EXTRACT TO READ:
<<<<

One of the most significant provisions in the United States Constitution is the Supremacy Clause, which declares the Constitution as the “supreme Law of the Land.

Although the Supremacy Clause is widely accepted today and plays a vital role in the undertaking of governmental powers, it was controversial during the years of this nation’s founding.

From 1781-1789, this budding American nation was governed by the Articles of Confederation, wherein the union of states operated as independent entities without official obligation to uphold the Constitution, which caused political disputes.

The proposed precursor to the Supremacy Clause sought to negate “all state laws that Congress deemed ‘improper,”’ but was quickly defeated, because states were not fond of the idea to give Congress additional authority out of fear it would diminish states’ powers.

As a solution to these disputes, the Supremacy Clause was written to specify the power of the federal government under the Constitution and to unite the states with a common provision.

According to Article VI, Clause 2 of the U.S. Constitution, the Supremacy Clause reads:

“This Constitution, and the Laws of the United States which shall be made in Pursuance thereof; and all Treaties made, or which shall be made, under the Authority of the United States, shall be the supreme Law of the Land; and the Judges in every State shall be bound thereby, any Thing in the Constitution or Laws of any State to the Contrary notwithstanding.”

This statement, “made in Pursuance thereof…shall be the supreme Law of the Land,” is both monumental and limiting. The U.S. The Supreme Court can constitutionally ONLY opine on the 18 powers delegated in the US Constitution. The 18 powers pertain to the Federal Government’s ability to:

    1. Collect taxes
    2. Borrow money
    3. Regulate commerce
    4. Establish uniform laws
    5. Fix standard weights of measurement and coin money
    6. Punish counterfeiters
    7. Establish post offices and post roads
    8. Protect intellectual property
    9. Create tribunals
    10. Define and punish maritime crimes
    11. Declare war
    12. Support armies for up to 2 years
    13. Support a navy
    14. Regulate land and naval forces
    15. Calling militias
    16. Organizing militias
    17. Govern The Capitol
    18. Make laws necessary to execute these powers

Congress, the Supreme Court, and any other branch of the Federal Government must stay within these powers or else they are guilty of usurpation. The Supremacy Clause is a double-edged sword, placing limitations on the states and restricting the powers of the US Federal Government to these 18 powers delegated in the Constitution.

The Supremacy Clause was designed to maintain a unified promise between states, but the Federal Government today exercises its authority through the Supremacy Clause to discourage states from creating laws that implicate any disagreement with existing federal laws entirely, per the interpretation of the Federal Government, thus expanding their powers beyond the 18 delegated to them.

Alexander Hamilton specified in the Federalist Paper No. 78 “that every act of a delegated authority, contrary to the tenor of the commission under which it is exercised, is void. No legislative act therefore contrary to the constitution can be valid.” This was for the distinct purpose of delegating powers of representatives of the people as servants of the people so that they do not enact laws beyond their reasonable authority, stating, “the constitution ought to be preferred to the statute, the intention of the people to the intention of their agents.”

>>>>

SUPPLIED RECORDS:
<<<<

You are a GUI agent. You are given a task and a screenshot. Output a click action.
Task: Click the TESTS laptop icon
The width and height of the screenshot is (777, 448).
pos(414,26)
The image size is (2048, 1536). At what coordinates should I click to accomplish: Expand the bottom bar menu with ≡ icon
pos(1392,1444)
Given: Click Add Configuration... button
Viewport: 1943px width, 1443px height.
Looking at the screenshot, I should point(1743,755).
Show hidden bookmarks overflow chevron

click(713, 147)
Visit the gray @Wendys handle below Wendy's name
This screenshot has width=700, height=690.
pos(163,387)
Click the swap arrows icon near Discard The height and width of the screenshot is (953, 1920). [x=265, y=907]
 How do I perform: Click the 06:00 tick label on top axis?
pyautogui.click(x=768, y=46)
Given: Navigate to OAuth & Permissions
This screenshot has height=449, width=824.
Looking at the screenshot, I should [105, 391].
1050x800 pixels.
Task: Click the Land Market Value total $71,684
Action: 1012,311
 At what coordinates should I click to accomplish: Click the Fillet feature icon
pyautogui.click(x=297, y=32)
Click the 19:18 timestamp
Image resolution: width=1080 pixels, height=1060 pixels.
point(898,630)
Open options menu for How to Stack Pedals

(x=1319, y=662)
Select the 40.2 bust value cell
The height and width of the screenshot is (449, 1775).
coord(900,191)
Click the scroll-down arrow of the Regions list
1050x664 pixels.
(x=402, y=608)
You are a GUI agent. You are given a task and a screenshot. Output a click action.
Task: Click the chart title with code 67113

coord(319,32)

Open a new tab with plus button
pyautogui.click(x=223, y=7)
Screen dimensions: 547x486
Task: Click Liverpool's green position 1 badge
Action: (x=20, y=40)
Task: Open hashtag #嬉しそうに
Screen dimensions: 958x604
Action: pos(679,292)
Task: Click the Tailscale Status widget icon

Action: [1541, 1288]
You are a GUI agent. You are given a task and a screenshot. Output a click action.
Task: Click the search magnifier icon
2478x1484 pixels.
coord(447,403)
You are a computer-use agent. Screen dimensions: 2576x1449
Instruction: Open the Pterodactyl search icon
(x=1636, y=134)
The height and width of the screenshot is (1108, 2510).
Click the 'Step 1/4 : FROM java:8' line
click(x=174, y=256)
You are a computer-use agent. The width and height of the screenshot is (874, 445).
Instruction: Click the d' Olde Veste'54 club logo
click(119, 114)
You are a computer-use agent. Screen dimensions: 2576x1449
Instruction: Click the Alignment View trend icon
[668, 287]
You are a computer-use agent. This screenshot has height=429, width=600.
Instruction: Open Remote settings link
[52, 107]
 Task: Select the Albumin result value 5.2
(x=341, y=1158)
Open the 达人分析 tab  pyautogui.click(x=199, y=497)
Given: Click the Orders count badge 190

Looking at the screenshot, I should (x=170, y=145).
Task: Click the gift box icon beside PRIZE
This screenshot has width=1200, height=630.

>>>>

YOUR TASKS:
- a) In the passage on the Supremacy Clause, the quoted wording of Article VI, Clause 2 declares certain things to be the supreme Law of the Land. List each of them.
- b) Please continue the passage on the Supremacy Clause, picking up right after its final sentence.

WRITTEN ANSWERS:
- a)
1. This Constitution
2. The Laws of the United States which shall be made in Pursuance thereof
3. All Treaties made, or which shall be made, under the Authority of the United States

- b)
The purpose of the Supremacy Clause is to enforce the Constitution above individual states laws to ensure unity between every state; however, when the Federal Government loses sight of its purpose, the clause is misconstrued to mean that every state must obey the Federal Government no matter which laws it seeks to enforce, and states lose their powers entirely. Instead of unifying the states and eliminating any inconsistent state law that violates the Constitution, the Supremacy Clause today is wielded as a judicial tool to
reduce all inconsistencies between state law and the federal law, regardless of its Constitutional relevance.

Hamilton explains that it is not the place for representatives of the people to “substitute their will to that of their constituents,” but rather that “it is far more rational to suppose that the courts were designed to be an intermediate body between the people and the legislature, in order, among other things, to keep the latter within the limits assigned to their authority.”

He describes judges as “faithful guardians” of the Constitution to protect the private rights of citizens, as representatives of The People, not as domineering authorities over them. Any act performed by any governmental entity not delegated by the Constitution are unconstitutional and unauthorized, and therefore ought to be voided entirely.

Constitutional Attorney Krisanne Hall writes:

“The Supremacy Clause does not make every law of Congress, every act of Congress, every federal regulation, or every Supreme Court opinion superior to State laws and State Constitutions. It is the exact opposite. The States agreed amongst one another to be bound by their mutual compact – the Constitution – not to subject themselves to every whim of their creation.”

When the Federal Government, judges, and representatives of The People lose sight of their purpose, their proceedings become invalid, and their intentions become polluted in the pursuit of unauthorized and unjust powers. America united by the promise of its founders is dying before the eyes of The People. How long can America stand before its nation dies along with it?